Radioactive waste dumped in the West Lake Landfill in Bridgeton has contaminated trees and groundwater outside the perimeter of the landfill, according to reports released Thursday by Missouri Attorney General Chris Koster.
Inspections of the site also show that an underground fire in the adjoining Bridgeton Landfill continues to move closer to the radioactive waste, the reports say.
“Republic Services does not have this site under control,” Koster said in a statement. “Not only does the (Bridgeton) landfill emit a foul odor, it appears that it has poisoned its neighbors’ groundwater and vegetation. The people of Missouri can’t afford to wait any longer — Republic needs to get this site cleaned up.”
The reports from Koster are the latest maneuver in a lawsuit he filed in 2013 against the landfills’ owner Republic Services for environmental violations. As the two sides gear up for a court battle next year, dueling experts have released conflicting interpretations of temperature and other data from the landfills.
The Missouri Department of Natural Resources ordered more protective measures from Republic Services last month after a state consultant reported rising temperatures in the area known as the “neck” that connects the two landfills.
But during a recent interview and tour of the site, Republic Services’ environmental manager Brian Power said the company has successfully prevented the smoldering from coming closer to the radioactive waste.

==============================

Directions »
1) Answer these questions from the landfill article:
(a) Who released the reports on Thursday?
(b) In what year was the lawsuit against Republic Services filed?
(c) In which area did the state consultant report rising temperatures?
2) According to the landfill article, why did the Missouri Department of Natural Resources order more protective measures from Republic Services?
3) Continue the landfill article from its last sentence.

Items from a dataset:
==============================

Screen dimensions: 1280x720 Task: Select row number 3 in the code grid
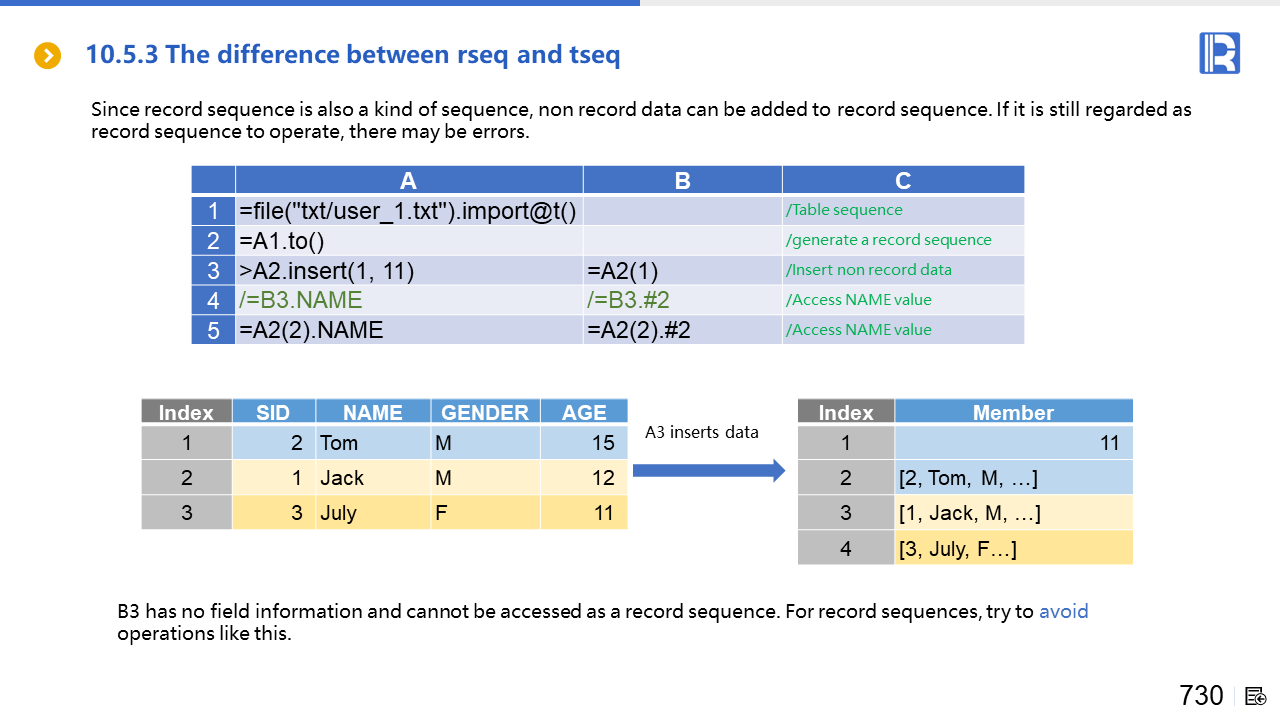click(213, 271)
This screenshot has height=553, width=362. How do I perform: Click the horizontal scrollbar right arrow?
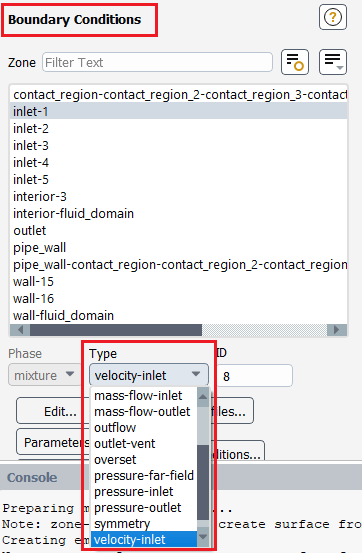[337, 330]
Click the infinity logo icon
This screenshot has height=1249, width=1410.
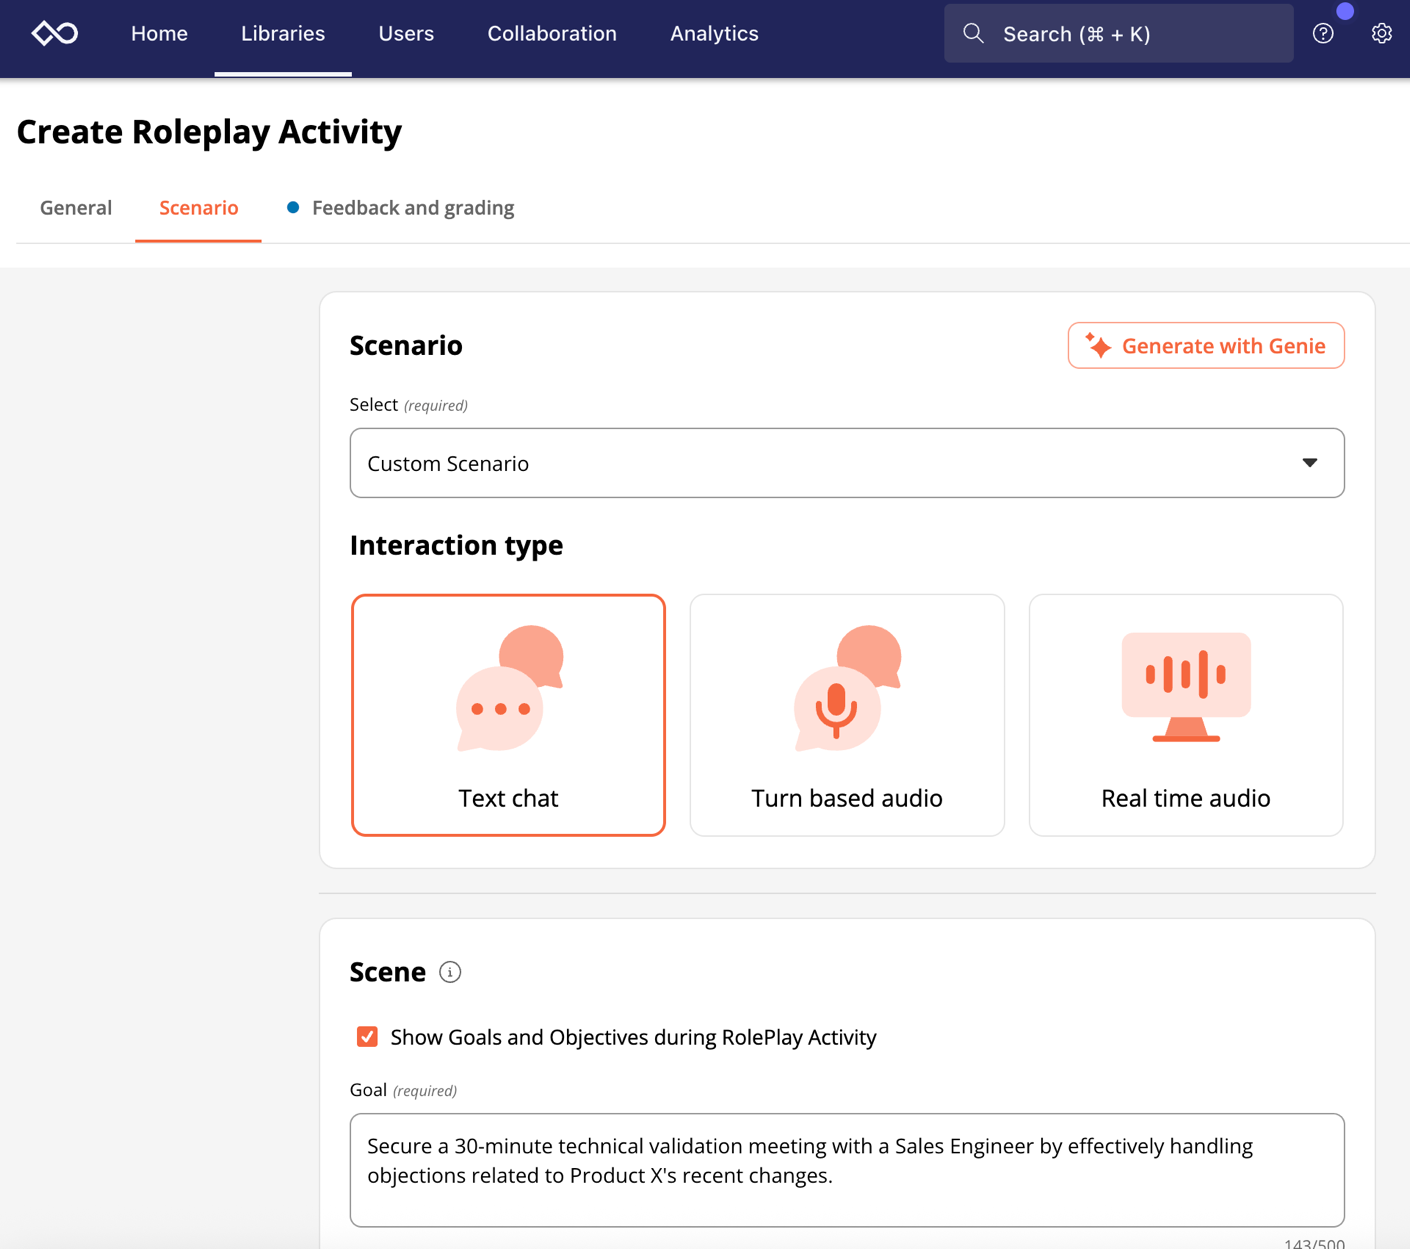tap(54, 34)
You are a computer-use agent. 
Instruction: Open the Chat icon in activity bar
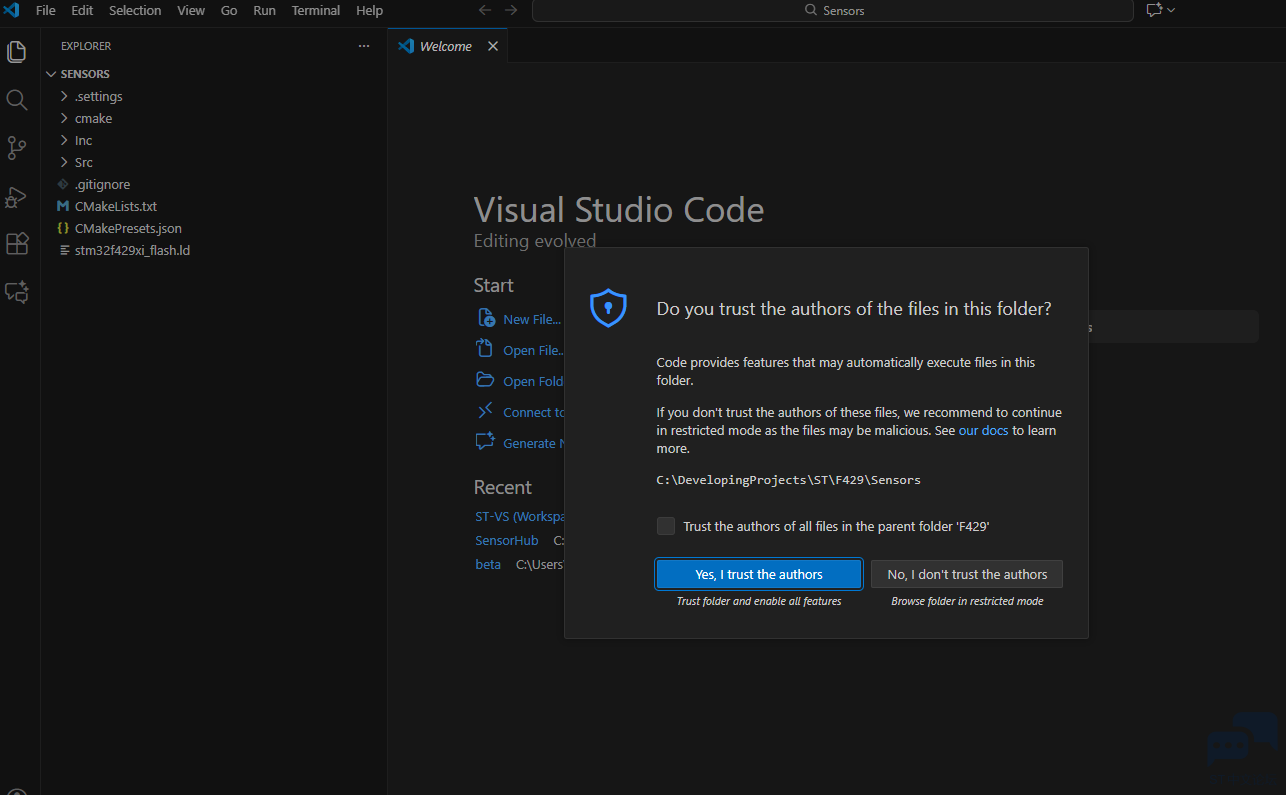tap(17, 292)
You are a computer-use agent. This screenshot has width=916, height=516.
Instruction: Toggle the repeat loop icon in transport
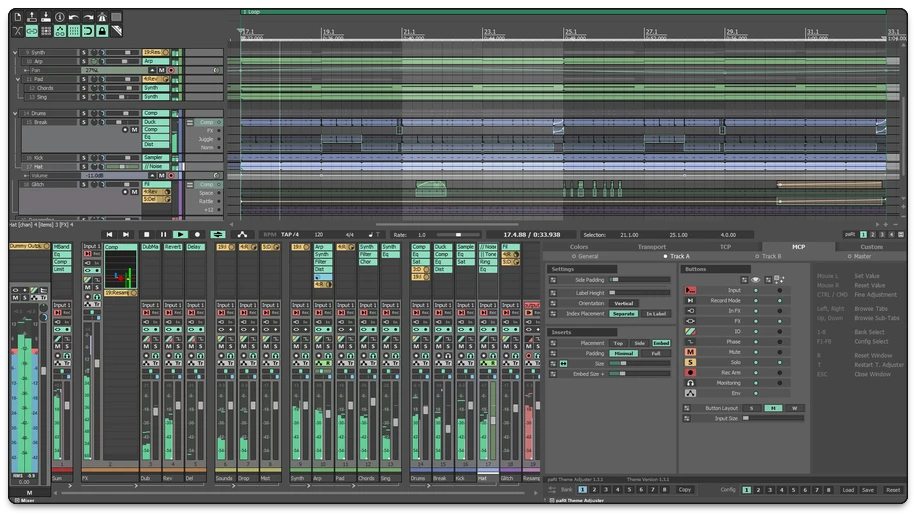(x=217, y=234)
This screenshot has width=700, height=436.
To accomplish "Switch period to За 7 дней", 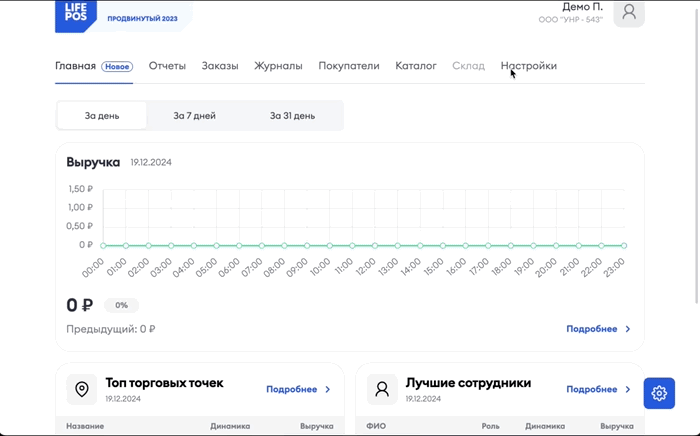I will (x=195, y=116).
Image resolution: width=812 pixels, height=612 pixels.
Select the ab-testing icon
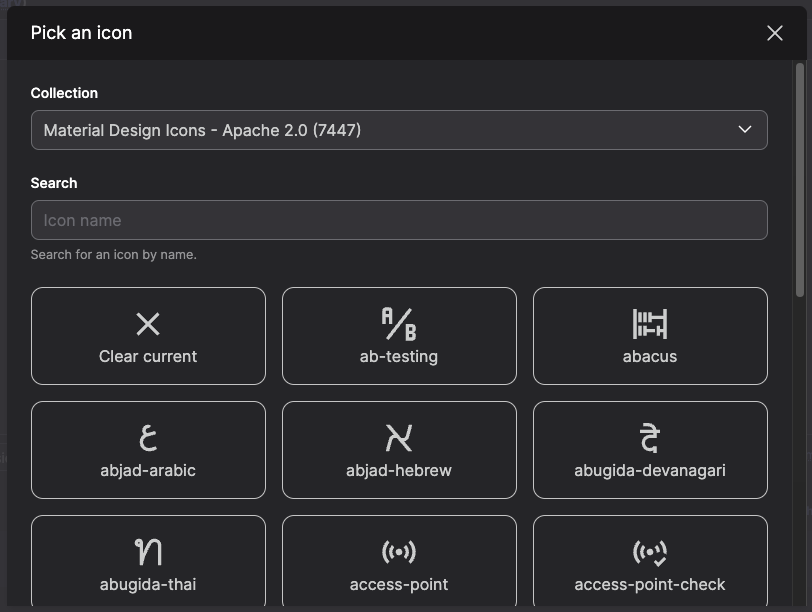click(398, 336)
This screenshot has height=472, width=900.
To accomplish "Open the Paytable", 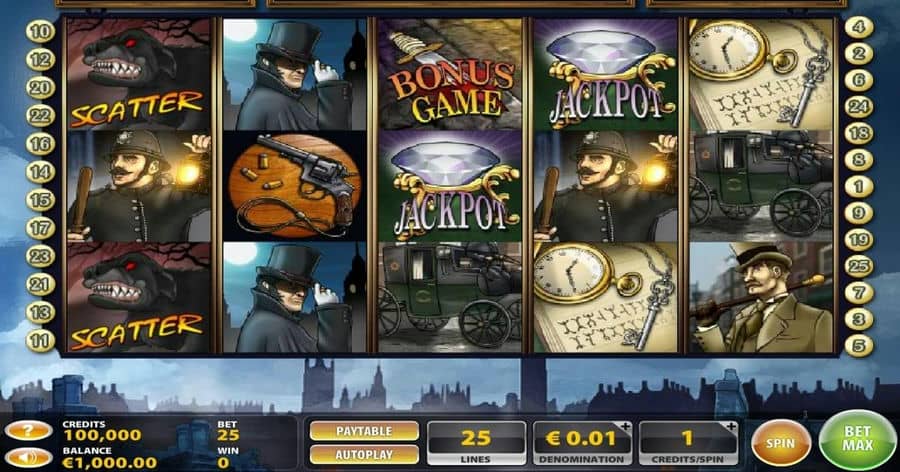I will pos(364,431).
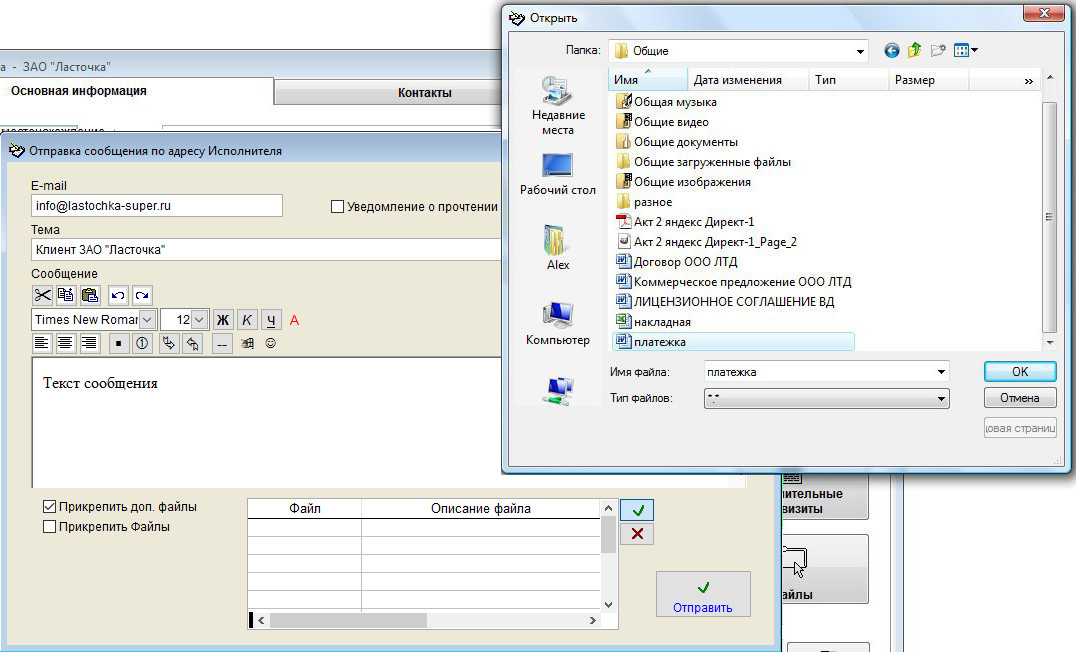Change font color with red A

tap(294, 320)
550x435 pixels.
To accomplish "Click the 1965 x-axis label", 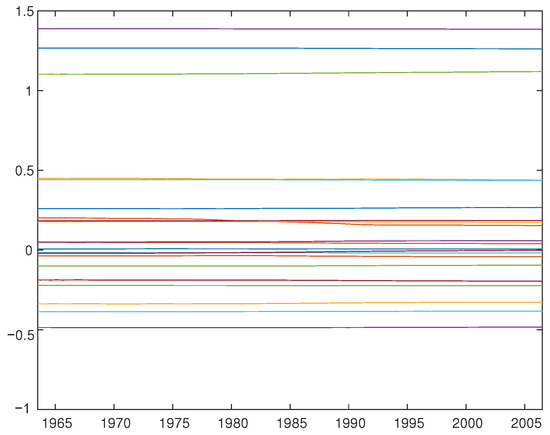I will pyautogui.click(x=57, y=423).
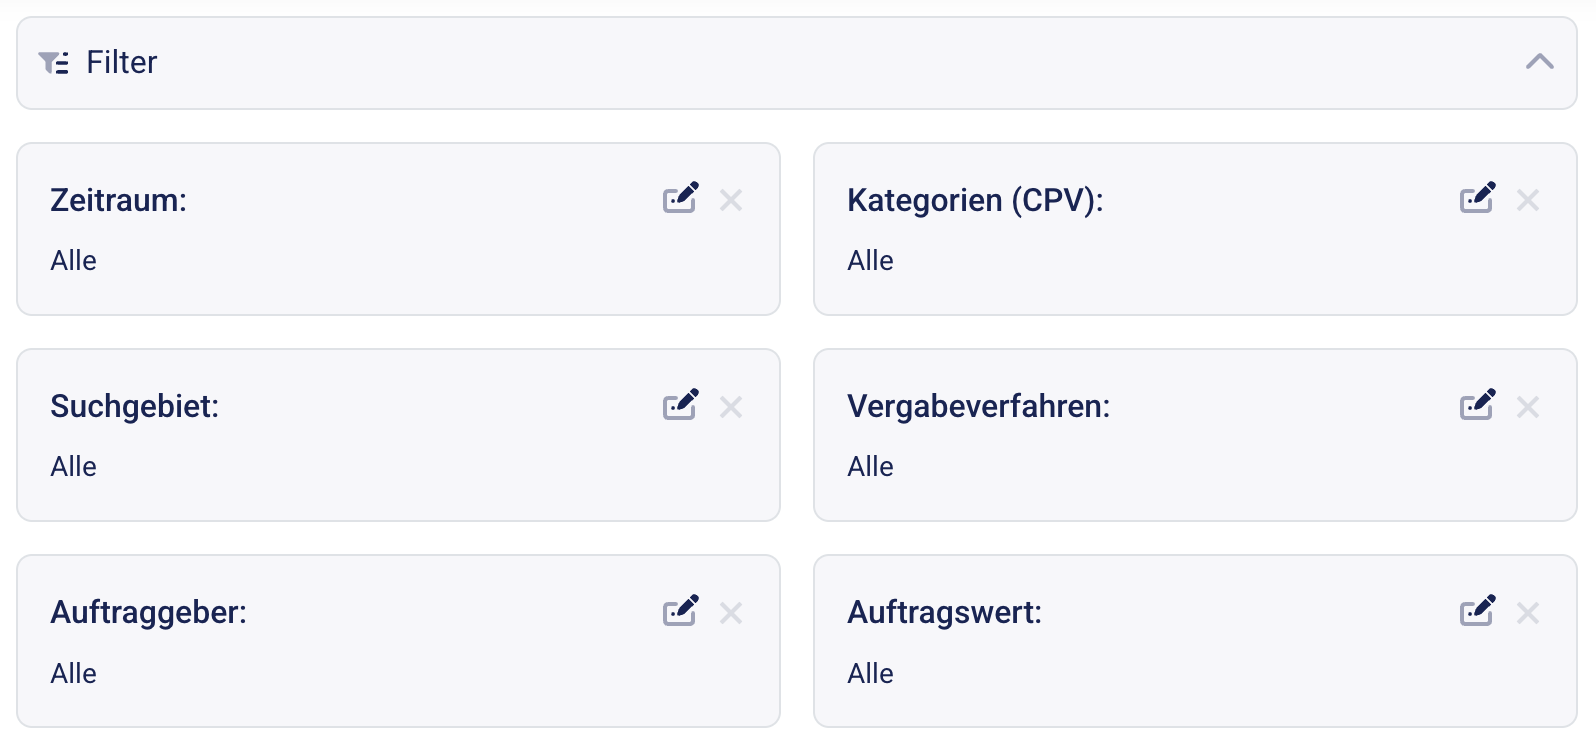Edit the Suchgebiet filter

(680, 405)
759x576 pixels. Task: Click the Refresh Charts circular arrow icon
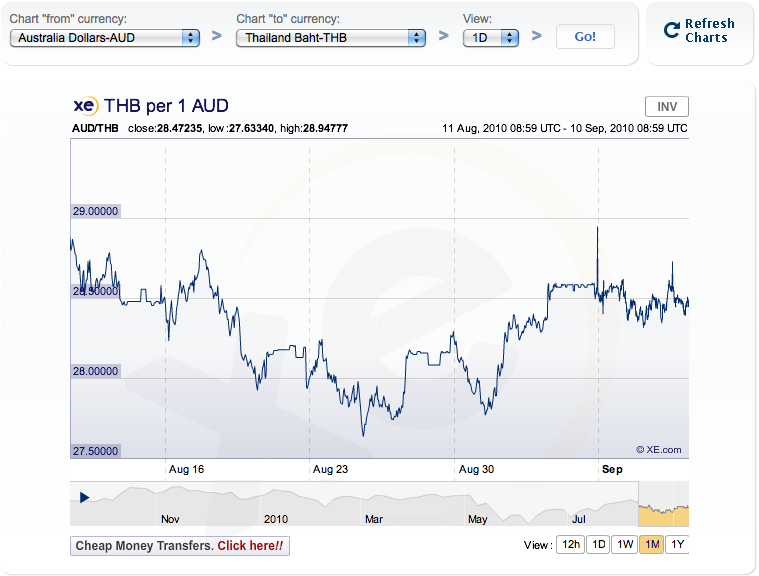(x=672, y=30)
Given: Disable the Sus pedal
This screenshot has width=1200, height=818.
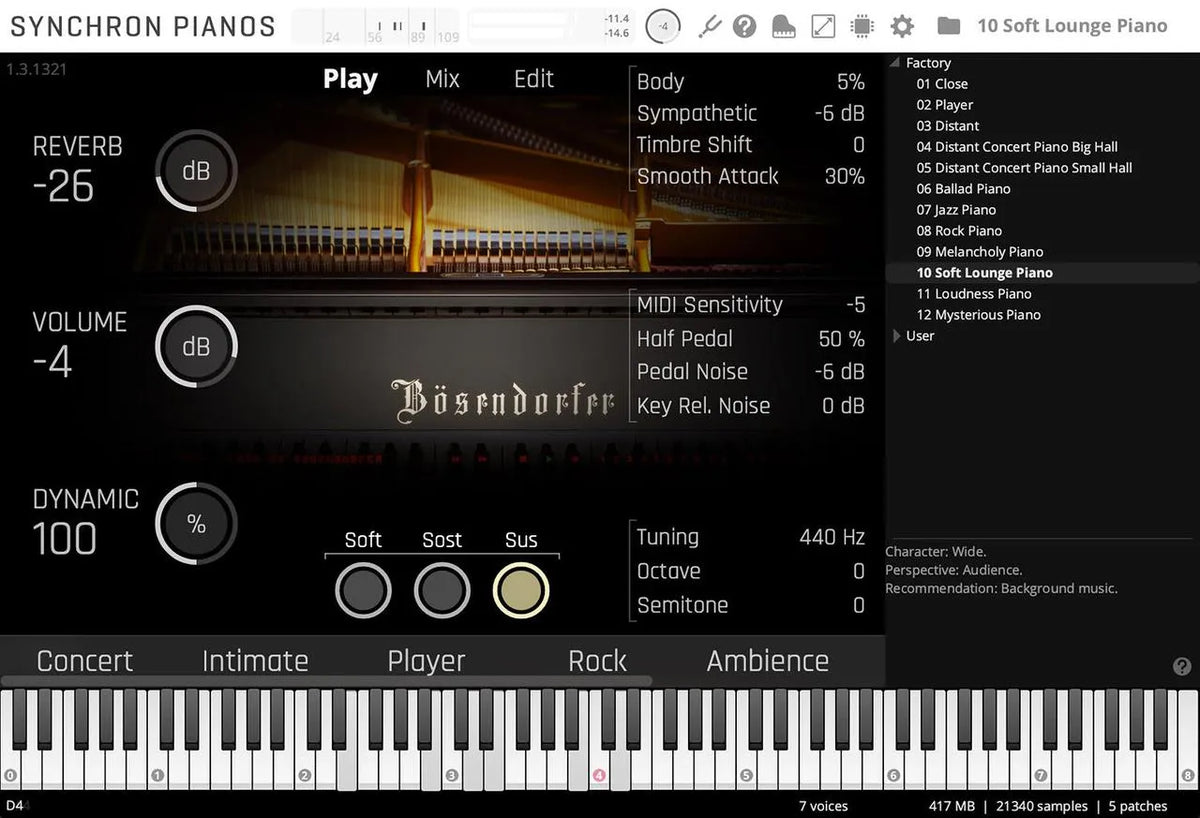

==============================

Answers given »
1)
(a) Missouri Attorney General Chris Koster
(b) 2013
(c) The "neck" that connects the two landfills

2) The department ordered the measures because a state consultant reported rising temperatures in the "neck," the area that connects the two landfills.

3)
New gas wells installed in recent years have likely helped cool off the landfill from previous recorded highs of around 300 degrees, Power said.
Other experts hired by the state, including landfill fire specialists, geologists and engineers, believe the underground fire has reached beyond the gas wells as it migrates toward the radioactive waste, according to the new reports.
An analysis of trees along St. Charles Rock Road across from the landfill’s entrance was included among the nine new reports. The trees’ roots have soaked up radiological and other potentially toxic materials including benzene from groundwater contaminated by the landfill, according to professors at Missouri University of Science and Technology.
A spokesman for Republic Services said there is no public health threat and called the state’s reports “irresponsible.”
“Regrettably, the State appears intent on making conditions seem scary, which only exacerbates public angst and confusion,” said Richard Callow. “Bridgeton Landfill is in a managed state. It is safe, and it is intensely monitored.”